La loi réforme le statut juridique des centres d'accueil pour demandeurs d'asile (CADA). Actuellement, ces centres ne sont pas des structures juridiquement distinctes des centres d'hébergement et de réinsertion sociale (CHRS). Ce sont des CHRS spécialisés dans l'accueil des demandeurs d'asile et des réfugiés. Selon François-Noël Buffet, rapporteur de la loi au Sénat, on dénombrait, au 31 décembre 2005,245 CADA accueillant 16 148 personnes, parmi lesquelles seules 9 612 étaient des demandeurs d'asile, le solde étant constitué de 3 228 réfugiés et de 3 308 personnes ayant fait l'objet d'une décision définitive de rejet de leur demande d'asile par la commission des recours des réfugiés. Seuls 30 à 40 % des demandeurs d'asile sont accueillis en CADA, les autres demandeurs d'asile font l'objet d'un hébergement d'urgence, notamment dans des hôtels (Rap. Sén. n° 371, mars 2006, Buffet, page 221).
L'absence de statut législatif spécifique pour ces centres explique, selon Thierry Mariani, rapporteur à Assemblée nationale, le fait qu'y soient aujourd'hui accueillis des demandeurs d'asile, des réfugiés et des déboutés. C'est pourquoi la loi du 24 juillet 2006 met en place un statut juridique spécifique des CADA avec pour objectif que ces établissements n'accueillent plus, à terme, que des demandeurs d'asile et non plus des déboutés ou des réfugiés. Cette réforme nécessite toutefois la publication de textes réglementaires pour entrer en vigueur.

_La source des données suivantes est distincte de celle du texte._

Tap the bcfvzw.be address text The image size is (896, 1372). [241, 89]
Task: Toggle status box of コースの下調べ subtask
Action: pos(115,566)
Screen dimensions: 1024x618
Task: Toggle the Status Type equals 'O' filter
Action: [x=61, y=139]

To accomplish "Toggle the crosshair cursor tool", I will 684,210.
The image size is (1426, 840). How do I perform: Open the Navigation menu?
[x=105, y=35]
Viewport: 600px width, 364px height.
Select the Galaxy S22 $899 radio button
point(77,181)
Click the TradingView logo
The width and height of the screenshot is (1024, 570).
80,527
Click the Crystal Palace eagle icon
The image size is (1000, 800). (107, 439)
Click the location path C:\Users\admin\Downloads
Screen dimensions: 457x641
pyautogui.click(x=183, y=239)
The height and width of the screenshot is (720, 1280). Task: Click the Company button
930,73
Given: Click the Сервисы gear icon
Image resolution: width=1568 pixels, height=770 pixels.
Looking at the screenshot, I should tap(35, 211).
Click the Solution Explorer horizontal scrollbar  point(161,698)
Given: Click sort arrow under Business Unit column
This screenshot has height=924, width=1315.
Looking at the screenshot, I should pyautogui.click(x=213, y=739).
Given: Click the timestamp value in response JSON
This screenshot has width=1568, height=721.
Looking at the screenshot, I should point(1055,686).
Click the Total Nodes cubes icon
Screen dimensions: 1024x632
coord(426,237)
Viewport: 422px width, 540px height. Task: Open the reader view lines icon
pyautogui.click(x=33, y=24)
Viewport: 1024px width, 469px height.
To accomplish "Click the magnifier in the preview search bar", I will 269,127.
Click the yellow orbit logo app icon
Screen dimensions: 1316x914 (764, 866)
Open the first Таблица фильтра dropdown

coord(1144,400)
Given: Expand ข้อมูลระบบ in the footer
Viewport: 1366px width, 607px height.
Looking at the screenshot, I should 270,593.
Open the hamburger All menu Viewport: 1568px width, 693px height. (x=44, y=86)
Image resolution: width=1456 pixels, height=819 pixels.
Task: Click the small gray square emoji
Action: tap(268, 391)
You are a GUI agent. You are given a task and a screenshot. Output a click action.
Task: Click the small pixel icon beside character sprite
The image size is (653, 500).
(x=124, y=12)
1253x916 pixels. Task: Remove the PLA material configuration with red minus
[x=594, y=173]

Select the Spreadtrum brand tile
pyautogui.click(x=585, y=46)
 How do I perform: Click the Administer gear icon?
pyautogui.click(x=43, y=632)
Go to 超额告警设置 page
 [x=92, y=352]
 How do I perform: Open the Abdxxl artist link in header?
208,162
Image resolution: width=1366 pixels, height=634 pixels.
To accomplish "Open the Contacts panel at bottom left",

La nouvelle loi prévoit que les CADA ont pour mission d'assurer l'accueil, l'hébergement ainsi que l'accompagnement social et administratif des demandeurs d'asile pendant la durée d'instruction de leur demande d'asile. L'étranger doit être en possession de l'un des documents de séjour suivants : l'autorisation provisoire de séjour permettant de déposer une demande d'asile auprès de l'Office français de protection des réfugiés et apatrides (OFPRA) ou le récépissé constatant le dépôt d'une demande d'asile renouvelé jusqu'à ce que l'office statue et, si un recours est formé, jusqu'à ce que la commission des recours statue (code de l'action sociale et des familles [CASF], art. L. 348-2 nouveau).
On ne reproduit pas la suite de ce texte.